Crime fiction is certainly popular, but analysts have trouble in defining it. A survey by the US-based creative search group Mediaworks found that 11 percent of all the 2.6 billion books published in the English language were categorized as mysteries. But a report on sales in the US book market by Simba Information gave (for 2014) sales of $80 million for horror; $590 million for Fantasy-SF; $720 million for religious and inspiration books; while crime and mystery books outdid them all with sales of $728.2. (But the runaway market leader was romantic and erotica, with $1.44 billion.)

This popularity should come as no surprise. Crime stories have a number of built-in advantages. First, they trace a logical and coherent sequence of events, rather like a successful search. There is a crime, somebody investigates and the guilty person is eventually found. Such stories follow the classical dictates of unity of time and place. They end, if not happily, then at least with the satisfying prospect of truth being unearthed, and of justice being done. They usually contain elements of a puzzle, which the reader has to try to solve alongside the detective. There are different clues to be analysed and different potential criminals and their motives to be investigated, their opportunities and abilities to commit the crime to be assessed.

Crime stories are moreover splendid vehicles for social observation and comment, for delving into different lives and locations, different social classes and ethnic groups. A good crime story usually includes a satisfying sense of place, like Raymond Chandler’s Los Angeles in the 1930s, or Sherlock Holmes’s London of the Victorian era, or Arkady Renko’s Soviet-era Moscow or Ian Rankin’s Edinburgh of our own time. A crime story blends happily with historical fiction. Lindsey Davis’s detective Falco plunges a hard-boiled private eye into the Rome of Emperor Vespasian. C J Samson’s hunchbacked lawyer Mathew Shardrake brings to life the 16th century London of King Henry VIII.  

Above all, there is the searcher, the truth-finder, the detective. Crime writers have extraordinary freedom in this regard to create any form of crime-solver. They can be heroes or anti-heroes or villains. They can be male or female, very young or very old, armed with official status as police detectives or civilian busybodies like Miss Marples or journalists like Stieg Larson’s Mikael Blomkvist or lone wolves like his Lisbeth Salander. They can be monks, like Chesterton’s Father Brown, or alcoholics, like Jo Nesbo’s Harry Hole, or happily married like Donna Leon’s Brunetti. They can be eccentric, like Agatha Christie’s Hercule Poirot, or crippled like Perry Mason, or even stuck in a hospital bed like Josephine Tey’s Scotland Yard detective who sets out to discover whether King Richard III was as bad as Shakespeare depicted him and really murdered the two princes in the Tower. They can be gourmet cooks, like my own Bruno Courreges, or live on beer and canteen sandwiches like Inspector Morse.
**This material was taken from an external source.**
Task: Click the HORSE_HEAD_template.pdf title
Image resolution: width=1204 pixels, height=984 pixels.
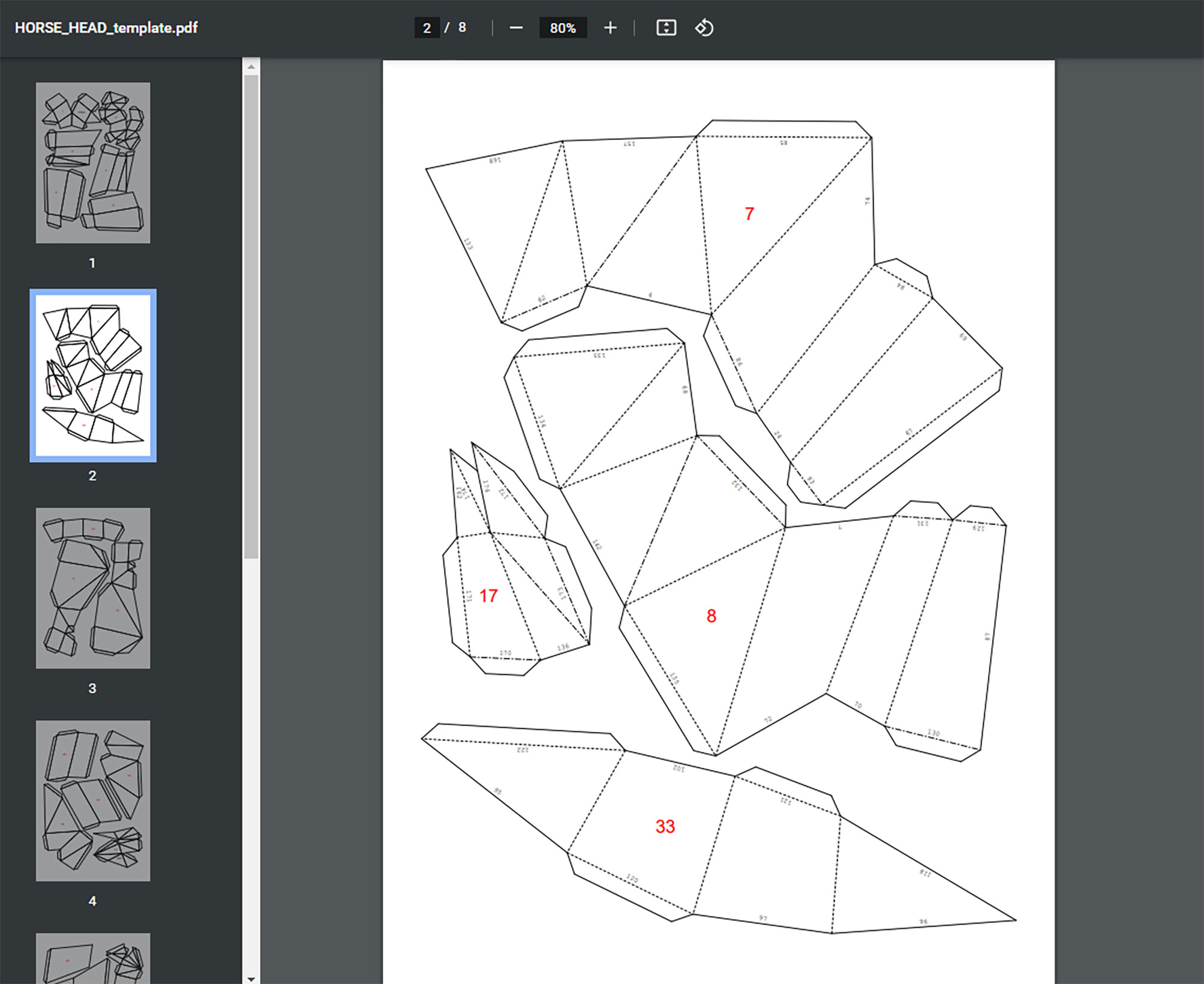Action: [x=106, y=28]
A good crime story can make us feel at home anywhere, can make us feel we recognize something familiar in the strangest of places, amid the most monstrous of crimes, in the company of the most engaging or unpleasant of detectives. Here lies much of the charm of the crime story, the infinite variety of criminal, of crime, of place and of the personality of the character who solves it. But the real charm lies in us, the readers, who understand instinctively that every crime story is about us: about our passions and our weaknesses, about our temptations and our decencies, our sense of right and wrong and of justice. All human life is there – along with the death that must come to us all.